Learning to Read: A Love Affair with the English Language
It is around noon, I’ve just finished watching Sesame Street and I’m sitting on the worn rug of the den wearing Osh Kosh overalls and playing with my Etch-A-Sketch. I deliberate with furrowed brows, then carefully carve the letters “B-O-M-B” into the screen. Giddy and proud, I toddle over to my Papa to find out what I spelled. “Bomb, baby, you spelled bomb. Have you been playing with bombs?” He chuckles. I giggle in delight. This is an ongoing game we play ever since I memorized my ABC’s in day school. Fascinated with the fact that these simple figures can create words, I invented a primitive guess and check method of learning how to spell.
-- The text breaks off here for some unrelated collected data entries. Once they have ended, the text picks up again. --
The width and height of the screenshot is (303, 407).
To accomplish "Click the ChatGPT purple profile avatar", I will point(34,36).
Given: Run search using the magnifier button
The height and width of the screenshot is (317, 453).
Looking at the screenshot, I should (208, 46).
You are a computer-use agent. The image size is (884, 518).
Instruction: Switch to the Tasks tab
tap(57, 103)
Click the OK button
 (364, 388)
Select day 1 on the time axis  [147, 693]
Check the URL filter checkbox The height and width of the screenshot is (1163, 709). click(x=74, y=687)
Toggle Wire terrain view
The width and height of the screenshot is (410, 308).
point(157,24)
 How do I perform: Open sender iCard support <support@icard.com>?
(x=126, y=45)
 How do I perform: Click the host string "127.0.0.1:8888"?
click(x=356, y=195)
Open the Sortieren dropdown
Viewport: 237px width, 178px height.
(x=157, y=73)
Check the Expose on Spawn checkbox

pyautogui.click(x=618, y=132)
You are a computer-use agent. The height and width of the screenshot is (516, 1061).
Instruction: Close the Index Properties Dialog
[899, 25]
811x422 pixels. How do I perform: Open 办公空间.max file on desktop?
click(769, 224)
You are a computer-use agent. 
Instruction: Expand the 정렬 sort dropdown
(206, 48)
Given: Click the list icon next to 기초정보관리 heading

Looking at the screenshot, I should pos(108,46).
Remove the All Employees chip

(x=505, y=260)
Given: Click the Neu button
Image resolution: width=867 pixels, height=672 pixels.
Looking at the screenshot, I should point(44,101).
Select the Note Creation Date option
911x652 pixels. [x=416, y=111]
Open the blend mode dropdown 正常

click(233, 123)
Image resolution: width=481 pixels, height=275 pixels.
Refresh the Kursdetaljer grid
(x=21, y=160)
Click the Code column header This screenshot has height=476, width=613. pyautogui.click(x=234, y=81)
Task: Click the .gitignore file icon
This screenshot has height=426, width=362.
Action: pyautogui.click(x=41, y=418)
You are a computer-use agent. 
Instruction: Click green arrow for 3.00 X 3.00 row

Fast forward about two years: it is the first day of kindergarten and a pig-tailed young lady sits with her hands folded in her lap and feet swinging in excited anticipation. Mrs. Reagan asks the class, “Who here knows their ABC’s?” The young lady, along with the rest of the class, raises her hand high and beams. “Very good!” says Mrs. Reagan. “Now who here can spell the word dog?” Promptly the girl’s hand shoots up. “Yes Ms. Michelle?” With the utmost confidence the pigtailed girl replies “D-O-G.” She finishes with a smug smile. “Excellent Michelle, that is correct.” As the exchange continued Michelle, familiar with every word, raises her hand and huffs in frustration when Mrs. Reagan doesn’t call on her. “Alright last word, hmm lets see… how about the word, horse?” Several tiny hands raise cautiously, Michelle’s is not among them. As Oliver Toole spells the foreign word, Michelle realizes that she did not, in fact, know how to spell. What she had been learning to do, was memorize. In her novice mind there was no correlation between the sounds of each individual letter and the word as a whole. She went home that day humbled and distressed.
Experiencing such chagrin from early on had bruised my confidence, creating a mental block for reading and spelling. Through most of my early education I struggled along, unable to forge the connection of phonics. Luckily, I am blessed with an acute memory and was able to pass spelling and grammar with it. I spent my school days oscillating between frustration and daydreams. Daydreaming, I was good at. Fabricating stories about people and things I’ve never met or heard of was a source of solace and distraction. In retrospect, I see that my daydreaming is my earliest form of creative writing, I just did not have means to record my ideas yet.
Then I understood. One day in Mrs. Cortez’s 3rd grade geography lesson I read the word “Atlanta.” It was an unfamiliar word I had not memorized, yet I could still read it. “AT-LANT-A.” Just like that, I fell in love. With this new insight I embarked on reading a real chapter book from the advanced section of the SSR (silent sustained reading) bookshelf. Before my epiphany, I skimmed over heavily illustrated books extracting limited comprehension through my mental word bank. I chose “MA-TIL-DA.” To this day, Roald Dahl is one of my favorite authors. Much like the fictional character Matilda, I devoured books, often reading far above my intelligence level with relish.
I craved more than reading though. I longed to create, to write. Words were my bread and butter, and appropriately my writing journey began in a very logical place, the dictionary. I poured over my Webster’s for hours, collecting words for their the meaning or sound, like coveted gems. Often I played games with the words to see how many words I could discover with the same meaning or vise versa (I now know these are called synonyms and homonyms). At nine I began a journal to keep track of all my treasured words. Sometimes it would take the form of a diary, sometimes as a word jewelry box, but most often I’d use it for poetry and short stories. As I grew as a writer I began to appreciate sentence structure as a frame for my beloved words. My diction is the diamond, and syntax is the intricate setting that composes the figurative engagement ring to the English language I don. Yes, I am proud to admit it, my one true love is words, and I feel it is safe to say we will live happily ever after.